(Stored entries)
▬▬▬▬▬▬

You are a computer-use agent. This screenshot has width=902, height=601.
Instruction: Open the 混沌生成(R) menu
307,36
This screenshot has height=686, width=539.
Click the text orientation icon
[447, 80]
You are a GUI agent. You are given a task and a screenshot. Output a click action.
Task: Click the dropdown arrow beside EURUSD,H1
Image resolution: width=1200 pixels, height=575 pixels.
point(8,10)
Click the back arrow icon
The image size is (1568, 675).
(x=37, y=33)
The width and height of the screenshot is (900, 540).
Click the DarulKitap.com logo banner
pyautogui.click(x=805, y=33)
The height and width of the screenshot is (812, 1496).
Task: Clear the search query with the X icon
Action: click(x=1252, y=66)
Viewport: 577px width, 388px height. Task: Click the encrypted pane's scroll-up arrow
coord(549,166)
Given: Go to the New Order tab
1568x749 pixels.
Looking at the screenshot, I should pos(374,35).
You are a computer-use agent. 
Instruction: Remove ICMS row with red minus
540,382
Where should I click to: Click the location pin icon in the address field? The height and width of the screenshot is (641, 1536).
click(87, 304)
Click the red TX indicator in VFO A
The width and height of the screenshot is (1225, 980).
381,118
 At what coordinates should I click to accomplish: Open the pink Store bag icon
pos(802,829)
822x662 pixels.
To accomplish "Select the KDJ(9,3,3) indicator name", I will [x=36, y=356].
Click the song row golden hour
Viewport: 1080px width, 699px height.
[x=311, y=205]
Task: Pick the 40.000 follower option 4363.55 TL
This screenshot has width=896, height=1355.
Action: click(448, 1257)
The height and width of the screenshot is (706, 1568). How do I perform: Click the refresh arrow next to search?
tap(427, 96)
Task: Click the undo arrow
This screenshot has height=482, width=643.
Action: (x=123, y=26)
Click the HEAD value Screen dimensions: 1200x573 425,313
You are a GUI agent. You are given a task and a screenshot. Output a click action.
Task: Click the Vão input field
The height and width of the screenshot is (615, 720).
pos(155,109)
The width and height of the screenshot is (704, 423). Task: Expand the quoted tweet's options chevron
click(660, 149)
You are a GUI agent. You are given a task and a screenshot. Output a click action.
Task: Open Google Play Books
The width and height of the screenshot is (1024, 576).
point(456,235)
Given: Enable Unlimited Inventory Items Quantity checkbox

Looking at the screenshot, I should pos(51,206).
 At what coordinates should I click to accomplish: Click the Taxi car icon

▬▬▬▬▬▬

• Work task: Take the lines above from the one containing "Where should I" to the one containing "Click the song row golden hour" and retype them exactly, both ends included, with nothing added.

• Solution below:
Where should I click to: Click the location pin icon in the address field? The height and width of the screenshot is (641, 1536).
click(87, 304)
Click the red TX indicator in VFO A
The width and height of the screenshot is (1225, 980).
381,118
 At what coordinates should I click to accomplish: Open the pink Store bag icon
pos(802,829)
822x662 pixels.
To accomplish "Select the KDJ(9,3,3) indicator name", I will [x=36, y=356].
Click the song row golden hour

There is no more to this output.